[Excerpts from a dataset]

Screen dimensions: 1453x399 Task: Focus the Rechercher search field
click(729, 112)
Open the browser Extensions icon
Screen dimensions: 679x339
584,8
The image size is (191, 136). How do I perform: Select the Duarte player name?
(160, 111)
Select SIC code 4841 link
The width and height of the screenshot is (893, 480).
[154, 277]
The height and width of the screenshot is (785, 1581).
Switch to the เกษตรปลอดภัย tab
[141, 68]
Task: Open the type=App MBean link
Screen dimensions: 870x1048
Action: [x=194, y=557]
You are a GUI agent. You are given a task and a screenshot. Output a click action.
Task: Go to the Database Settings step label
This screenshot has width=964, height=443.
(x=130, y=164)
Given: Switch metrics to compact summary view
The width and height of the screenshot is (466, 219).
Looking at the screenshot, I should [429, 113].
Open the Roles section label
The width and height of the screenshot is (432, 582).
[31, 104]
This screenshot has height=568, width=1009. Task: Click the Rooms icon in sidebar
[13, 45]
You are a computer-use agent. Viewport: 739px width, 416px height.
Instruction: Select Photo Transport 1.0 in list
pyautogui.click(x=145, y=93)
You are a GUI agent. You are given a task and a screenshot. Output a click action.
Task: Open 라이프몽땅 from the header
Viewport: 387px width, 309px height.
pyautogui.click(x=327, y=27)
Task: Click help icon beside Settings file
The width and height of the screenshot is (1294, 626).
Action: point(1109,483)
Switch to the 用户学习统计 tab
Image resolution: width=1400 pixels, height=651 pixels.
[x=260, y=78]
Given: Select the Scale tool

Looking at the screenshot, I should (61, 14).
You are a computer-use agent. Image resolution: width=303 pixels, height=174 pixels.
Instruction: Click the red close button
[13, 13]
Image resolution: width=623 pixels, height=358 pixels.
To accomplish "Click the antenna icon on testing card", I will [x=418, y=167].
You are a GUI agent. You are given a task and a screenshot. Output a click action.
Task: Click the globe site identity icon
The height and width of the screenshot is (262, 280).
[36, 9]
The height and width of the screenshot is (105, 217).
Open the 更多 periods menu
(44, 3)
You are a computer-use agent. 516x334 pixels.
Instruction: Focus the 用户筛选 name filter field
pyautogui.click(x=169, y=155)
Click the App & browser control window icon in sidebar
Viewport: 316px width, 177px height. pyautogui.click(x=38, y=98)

YOUR OBJECTIVE
The response should consist of every record above, reproduced exactly.

EXERCISE ANSWER
Screen dimensions: 1453x399 Task: Focus the Rechercher search field
click(729, 112)
Open the browser Extensions icon
Screen dimensions: 679x339
584,8
The image size is (191, 136). How do I perform: Select the Duarte player name?
(160, 111)
Select SIC code 4841 link
The width and height of the screenshot is (893, 480).
[154, 277]
The height and width of the screenshot is (785, 1581).
Switch to the เกษตรปลอดภัย tab
[141, 68]
Task: Open the type=App MBean link
Screen dimensions: 870x1048
Action: [x=194, y=557]
You are a GUI agent. You are given a task and a screenshot. Output a click action.
Task: Go to the Database Settings step label
This screenshot has width=964, height=443.
(x=130, y=164)
Given: Switch metrics to compact summary view
The width and height of the screenshot is (466, 219).
Looking at the screenshot, I should [429, 113].
Open the Roles section label
The width and height of the screenshot is (432, 582).
[31, 104]
This screenshot has height=568, width=1009. Task: Click the Rooms icon in sidebar
[13, 45]
You are a computer-use agent. Viewport: 739px width, 416px height.
Instruction: Select Photo Transport 1.0 in list
pyautogui.click(x=145, y=93)
You are a GUI agent. You are given a task and a screenshot. Output a click action.
Task: Open 라이프몽땅 from the header
Viewport: 387px width, 309px height.
pyautogui.click(x=327, y=27)
Task: Click help icon beside Settings file
The width and height of the screenshot is (1294, 626).
Action: point(1109,483)
Switch to the 用户学习统计 tab
Image resolution: width=1400 pixels, height=651 pixels.
[x=260, y=78]
Given: Select the Scale tool

Looking at the screenshot, I should (61, 14).
You are a computer-use agent. Image resolution: width=303 pixels, height=174 pixels.
Instruction: Click the red close button
[13, 13]
Image resolution: width=623 pixels, height=358 pixels.
To accomplish "Click the antenna icon on testing card", I will [x=418, y=167].
You are a GUI agent. You are given a task and a screenshot. Output a click action.
Task: Click the globe site identity icon
The height and width of the screenshot is (262, 280).
[36, 9]
The height and width of the screenshot is (105, 217).
Open the 更多 periods menu
(44, 3)
You are a computer-use agent. 516x334 pixels.
Instruction: Focus the 用户筛选 name filter field
pyautogui.click(x=169, y=155)
Click the App & browser control window icon in sidebar
Viewport: 316px width, 177px height. pyautogui.click(x=38, y=98)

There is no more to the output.